> _Selected extract_
-=-=-
With these benefits in mind, let’s examine a few real-world examples.
Advanced driver-assistance systems (ADAS)
In the race to achieve fully autonomous driving, auto makers are relying on massive amounts of input gathered from a range of sensors that generate video, radar, lidar, ultrasonic, GPS and on-board vehicle data. Autonomous driving systems makers then use this information to train their AI algorithms — a process that requires huge amounts of data.
Once automotive data is ingested from a disk load station, autonomous driving systems makers use multiple applications in the data analytic pipeline, all of which need access to this data. These include data enrichment and labeling software, software-in-the-loop (SiL) and hardware-in-the-loop (HiL) servers, deep learning toolsets and test frameworks, as shown in Figure 2.
Figure 2: Consolidating data pipelines in ADAS
Consolidating this complex data pipeline with a data lake makes it easier to manage ADAS projects with the benefits discussed in the previous section.
-=-=-
> _Available data_
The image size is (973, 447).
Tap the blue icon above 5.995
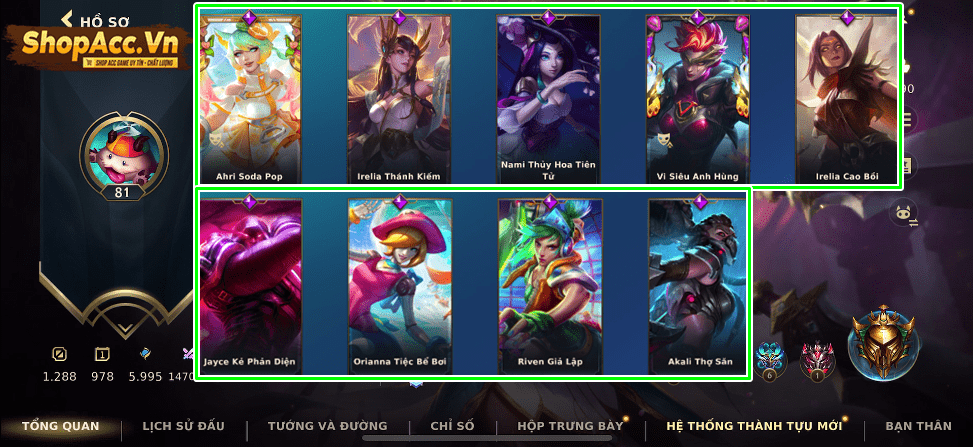[145, 354]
-=-=-
> _Complete the following_
1: Read the driver-assistance text again. Decide whether each statement agrees with it, answering yes or no and quoting the words of the text that decide it.
(a) The sensors auto makers rely on produce lidar and ultrasonic data.
(b) Training the AI algorithms takes only small amounts of data.
(c) Automotive data is ingested from a disk load station.
2: Retype the driver-assistance text from "Once automotive data" to "in Figure 2.", changing nothing.

> _Solutions in order_
1:
(a) Yes: "sensors that generate video, radar, lidar, ultrasonic, GPS and on-board vehicle data"
(b) No: "a process that requires huge amounts of data"
(c) Yes: "Once automotive data is ingested from a disk load station"

2:
Once automotive data is ingested from a disk load station, autonomous driving systems makers use multiple applications in the data analytic pipeline, all of which need access to this data. These include data enrichment and labeling software, software-in-the-loop (SiL) and hardware-in-the-loop (HiL) servers, deep learning toolsets and test frameworks, as shown in Figure 2.